The Wuthering Heights album is not a “soundtrack”. Charli did not arrange the chamber orchestra that underpins the action on Fennell’s screen, punctuating the moor scenes with bow stabs as sharp as granite, and orchestral drones as relentless as the water cannon that rains down on Heathcliff’s head. The composer Anthony Willis and arranger Gareth Murphy are responsible for that signature sound. Her voice only appears a few times in the actual film. First, on the creepy first single “House”, which features a poem from the Velvet Underground’s John Cale (“can I speak to you privately for a moment!”) over insane levels of industrial feedback. Then, she is heard again in the two-minute “Wall of Sound” (“unbelievable tension!”), where she delivers an emotive tune over a crescendo that turns, eventually, into a George Martin-style string nervous breakdown. “Chains of Love” is the best thing about Wuthering Heights – and I don’t mean the album, I mean the whole project: a banger with the ghost of N-Trance, and much more emotion than Margot Robbie can register in her face. The film employs the kind of punky anachronisms that were fun and sexy 20 years ago in Sofia Coppola’s Marie Antoinette. But the musical anachronisms – Charli’s commitment to her own distorted club world, among the rocks and the heather – seem like art somehow.
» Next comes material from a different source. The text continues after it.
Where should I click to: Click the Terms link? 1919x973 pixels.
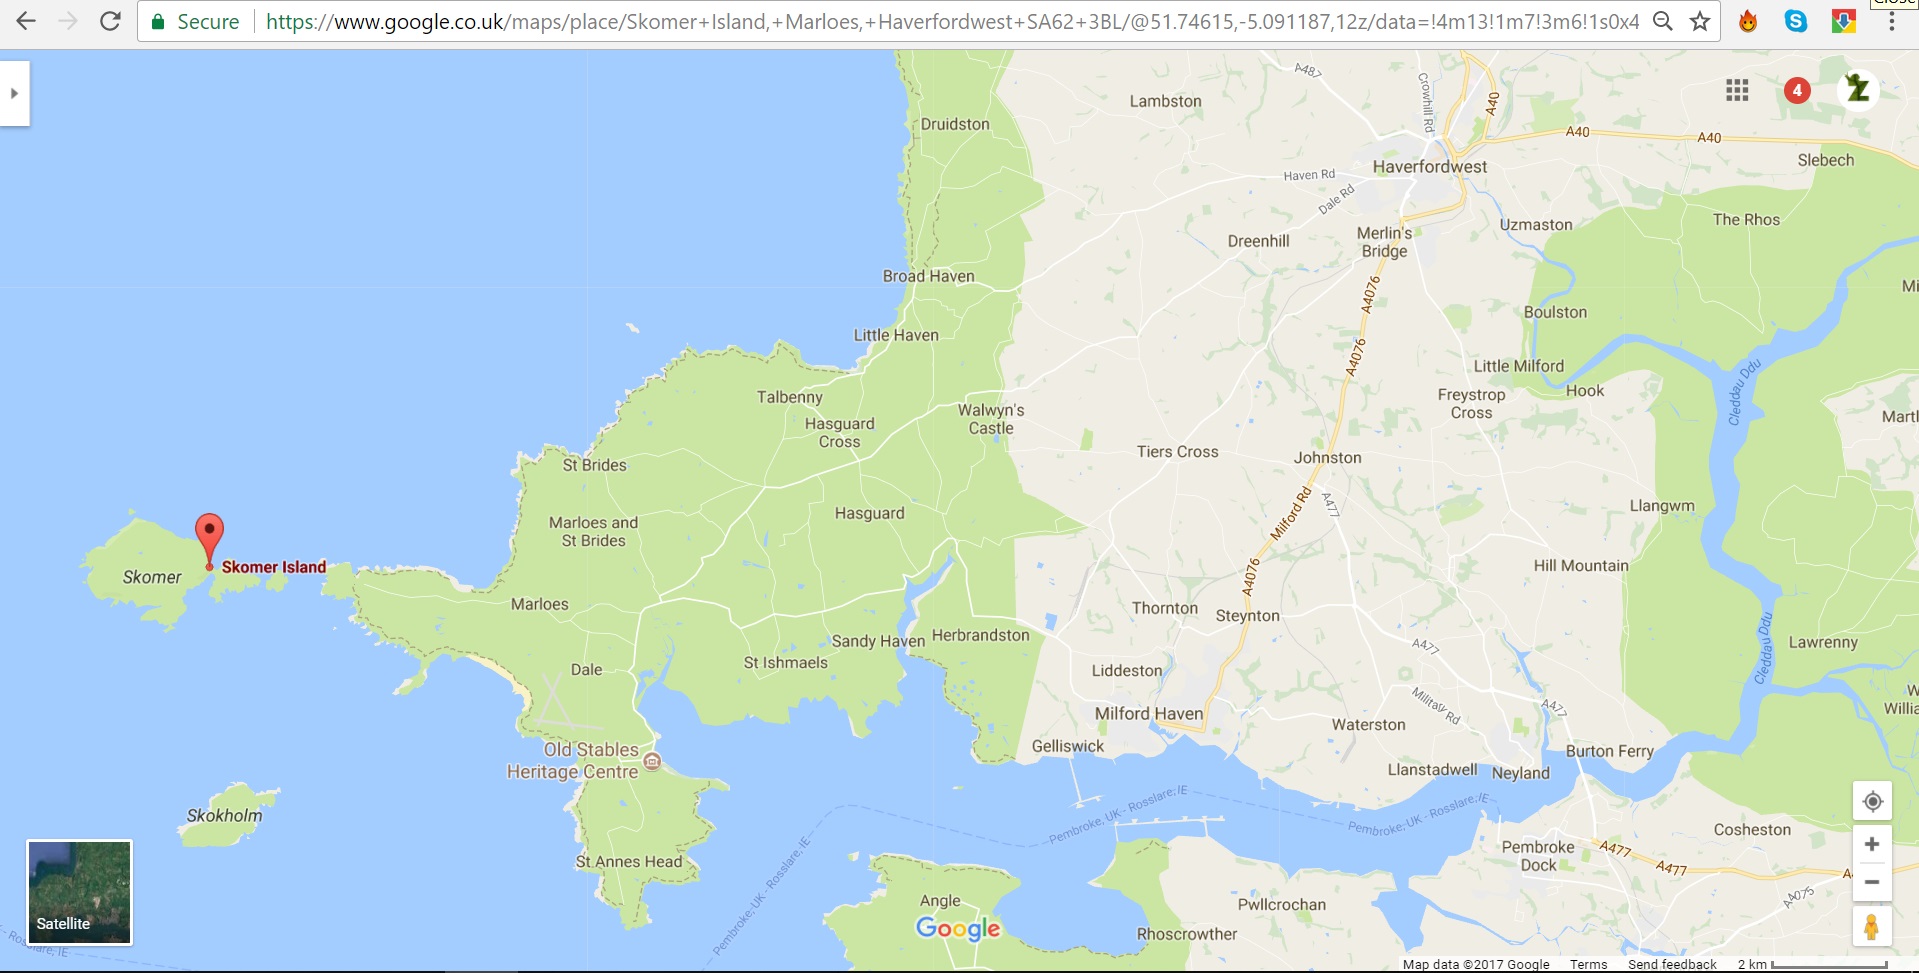(1588, 964)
There were no review copies of the album available, even though the film has had plenty of press screenings, and I wondered if Charli’s people were already trying to keep the projects separate. So what of the new songs, only released today (13 February)? “Always Everywhere” is clear and beautiful: she is good at the kind of tender tunes you get from Scandinavian popstars like Robyn, tunes that are sad and human: “I feel like home / still you pull away”. Fennell said that with her film, she was trying to recapture the emotions she felt reading Wuthering Heights for the first time as a fourteen year-old. But there is no tenderness on screen. It is as though XCX and Fennell agreed on the approach for their project, went away, and came back with totally different results.
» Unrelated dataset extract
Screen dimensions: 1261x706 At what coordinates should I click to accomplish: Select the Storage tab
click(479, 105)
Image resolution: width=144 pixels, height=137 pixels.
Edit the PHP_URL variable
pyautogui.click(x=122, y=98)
“Seeing Things” takes the action off the moors and into a modern city, exploring the limerence phenomenon of seeing an ex on the street wherever you look, because they still have residence in your mind. The science of infatuation is broadly understood now, all over the internet – as are the impulses behind sado-masochism. XCX captures the latter on “Out Of Myself”, where she talks about gripping the floorboards, pushing her cheeks into stone, over a classy avant-garde string section. The words evoke some of Fennell’s sex scenes, but offer something more interior, more quiet, than the bang-bang BDSM in the film.
Wuthering Heights, the album, feels like another step towards sincerity for XCX, albeit through the lens of someone else’s love story – and sincerity is something she struggles with, because it was not part of her original pop creation. The most haunting music in Fennell’s film is a late eighteenth-century folk song, “the Dark Eyed Sailor”, about lovers tortured by years of separation: it is a rare moment of cultural harmony. I don’t know, is it too much to ask that Charli could have sung it? What does it say that she didn’t? It is performed by Olivia Chaney, a folk singer – and don’t go streaming the album to hear it because it’s not on there!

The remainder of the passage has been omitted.